Deng Xiaoping is credited for initiating the reforms and opening up the economy. He and his nominated successors Jiang Zemin and Hu Jintao are acknowledged for making China rich and strong. However, it was under Deng that China’s One Child Policy was instituted in 1980 and executed ruthlessly. Forced contraception, sterilisation and abortions and stiff fines for non-compliance were the norm. It also led to female infanticide, skewed gender ratios and a generation of missing women. By the turn of the century, it was clear that the policy was a disaster. Yet it was wilfully continued till 2016 to consign China to the greatest demographic decline in human history. In doing so, they also laid the seeds of China’s irretrievable decline. The draconian One Child Policy is a singular act of humiliation of a people in perpetuity. The Chinese people have had the capacity to revive from Mao’s excesses. They will never recover from Deng’s One Child policy. It portends the decline of the Chinese nation.

Also read: 20th Party Congress : Likely outcomes   

Rehash of ‘China Dream’

Xi Jinping is a dyed-in-the-wool Communist who seeks to better Mao and become China’s greatest leader. He has sold an unattainable ‘China Dream’ to the country’s people. It is the equivalent to Mao’s Cultural Revolution. His premature declaration of victory over Covid and his politically motivated zero-covid policy has wrecked a thriving economy. He has managed to isolate China from the international community. He has incarcerated people of Xinjiang in concentration camps and has purged close to a million in his anti-corruption campaign. He intends to establish a China-centric world order through the greatest military in earth. He has jettisoned economic liberalisation, unbalanced material culture and wide inequity in favour of “State control”, “common prosperity, “a new model of win – win cooperation, “dual circulation” and a “revenge on the century of humiliation”. Under the garb of making China a strong, democratic, civilised, harmonious and modern socialist country the foremost global power by 2049, Xi Jinping is scripting his version of Great Leap Forward. Like Mao, he is also externalising through military assertion, particularly against Taiwan and India.

Without a doubt, the period 1839-1949 is a ‘Century of Humiliation’ of the Chinese people. However, the real humiliation started from 1921 when the CCP came to power and it is still going on. The CCP wants to avenge it but who will take revenge on the CCPs “Century of Humiliation” of the Chinese people? If ever, China needed a Gandhi, Mandela or a Martin Luther King, it is now.

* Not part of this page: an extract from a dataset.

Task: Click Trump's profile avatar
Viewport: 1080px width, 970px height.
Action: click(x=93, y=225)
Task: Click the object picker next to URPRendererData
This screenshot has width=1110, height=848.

Lt Gen P.R. Shankar (retd) is former DG Artillery and presently professor at the Aerospace department, IIT Madras. Views are personal.

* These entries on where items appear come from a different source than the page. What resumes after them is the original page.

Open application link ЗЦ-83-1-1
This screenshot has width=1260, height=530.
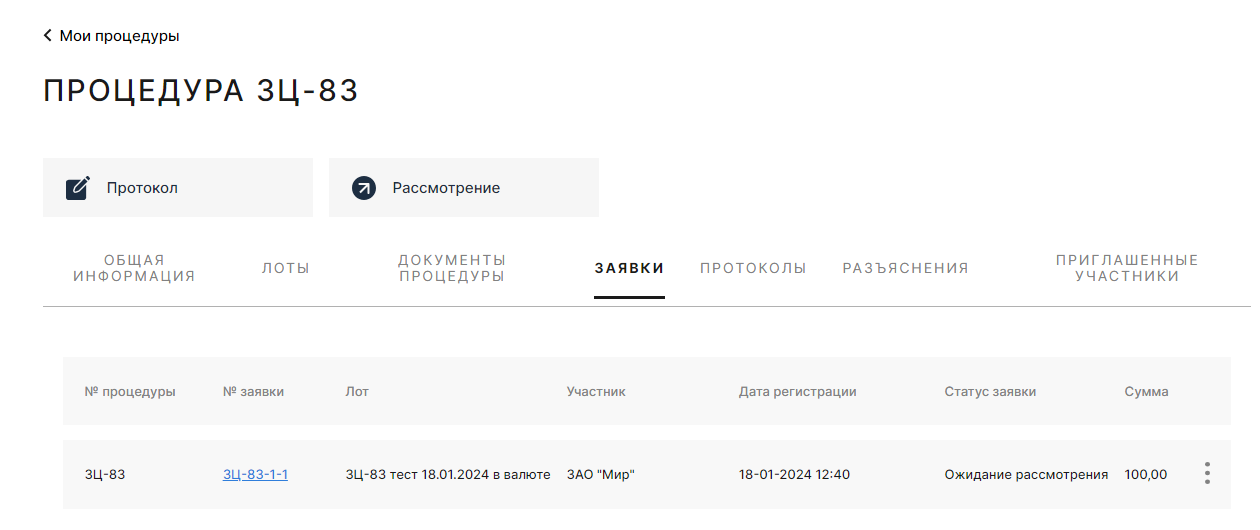coord(255,475)
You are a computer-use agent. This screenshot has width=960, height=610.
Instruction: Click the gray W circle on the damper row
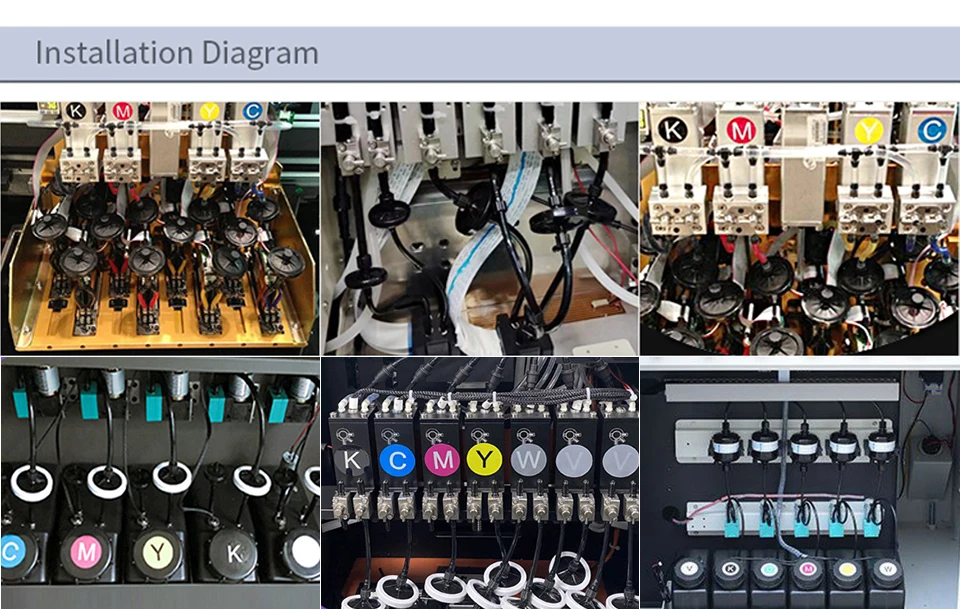click(x=528, y=460)
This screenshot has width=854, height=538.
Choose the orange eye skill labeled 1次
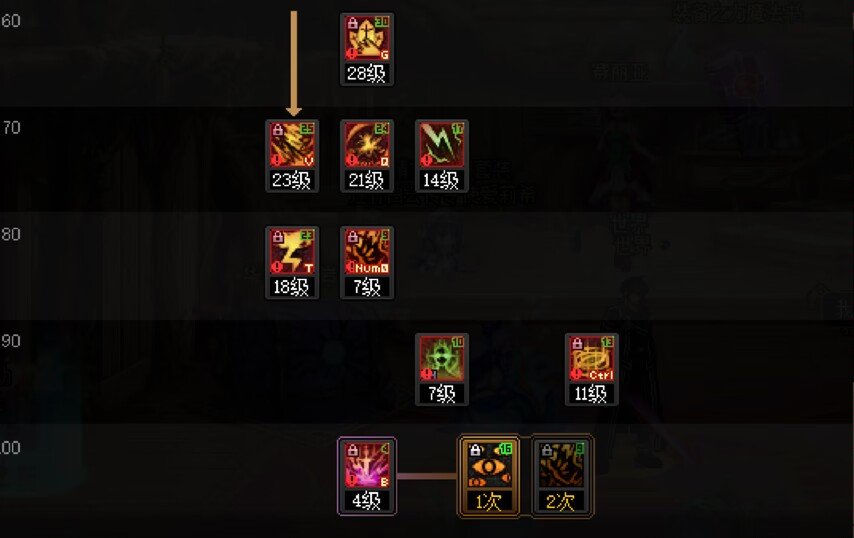(x=489, y=466)
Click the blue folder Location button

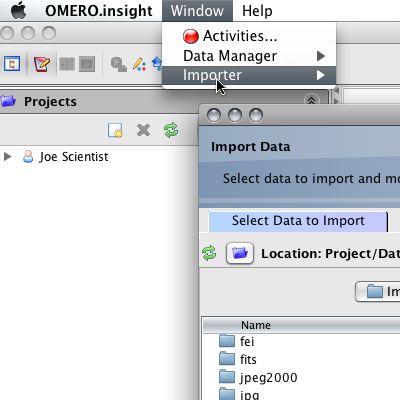click(240, 253)
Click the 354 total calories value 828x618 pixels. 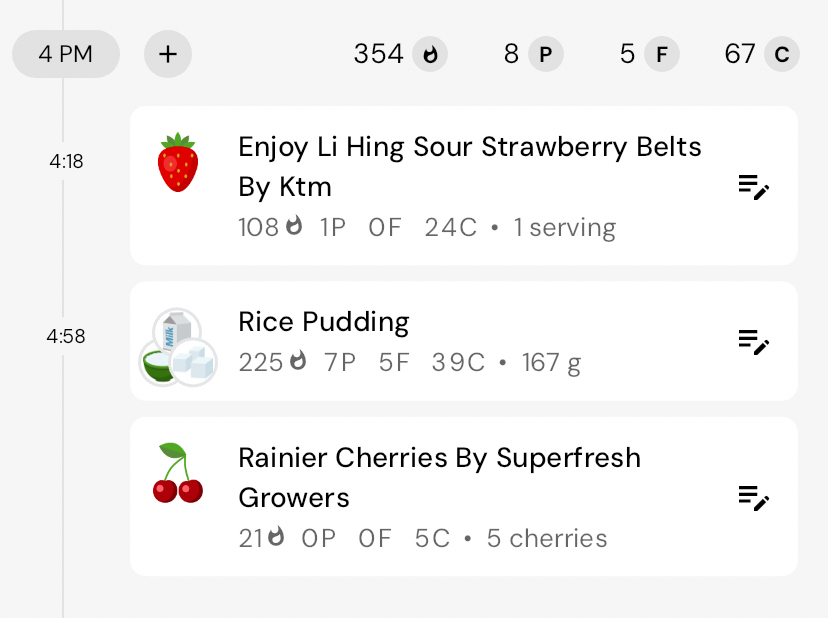(379, 54)
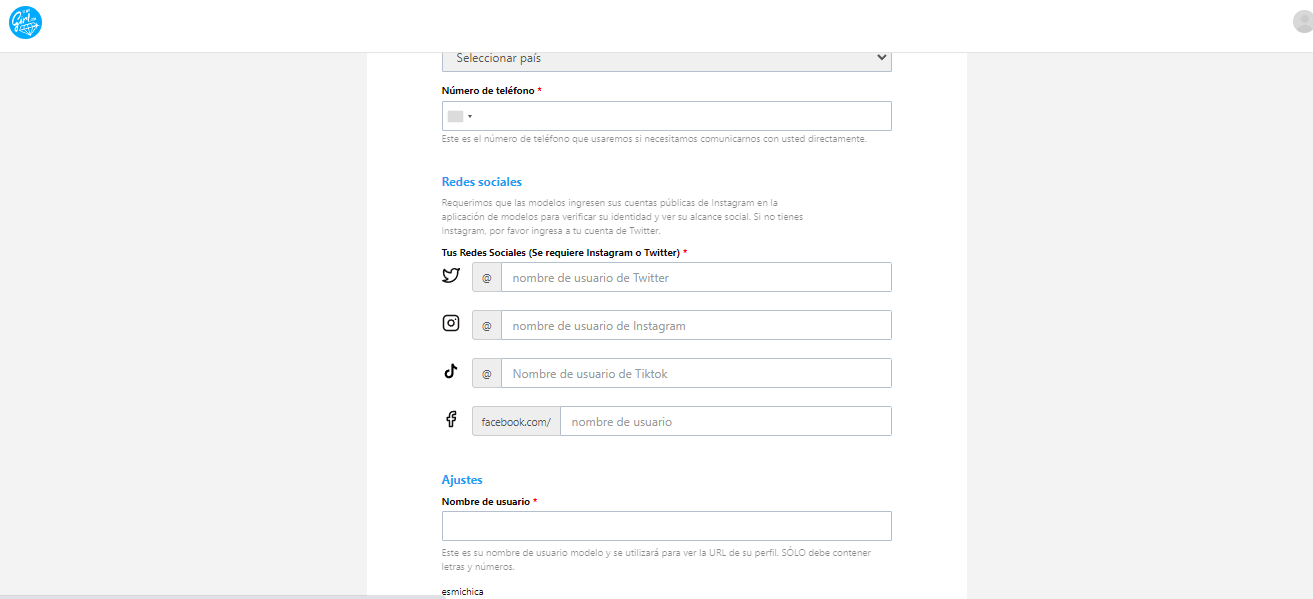The height and width of the screenshot is (599, 1313).
Task: Open the user avatar in the top right
Action: 1302,23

3 responses to “China’s ‘Century of Humiliation’ Never Ended by Lt Gen P R Shankar (R)”

  1. The problem of making “your face” paramount is that you cut corners in areas where you shouldn't. Being humble and egoless is actually a super power. This is THE ONE area of the Chinese mind that they CANNOT fix (till they crash & burn and are reborn).How do we exploit this – this inability to handle a loss of face…

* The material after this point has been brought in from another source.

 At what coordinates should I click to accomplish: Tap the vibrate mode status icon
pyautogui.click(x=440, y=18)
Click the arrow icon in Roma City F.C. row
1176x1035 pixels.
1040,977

  2. General, you, are best in your written word & this format conveys your views better than a talk-video with x,y or zee. I hope you use this more often than the recent modes-communicaie ( my word)! If you do the video, then a complete transcript (duly screened by you) at the end of the interview would help gel the topic. Thanks, Captain Kiran Khankhoje IN Retd.

  3. Thanks a lot for your comment Capt. I agree with you completely. I also feel good and very satisfied when I write. Let me see how to meld both the requirements. Good idea.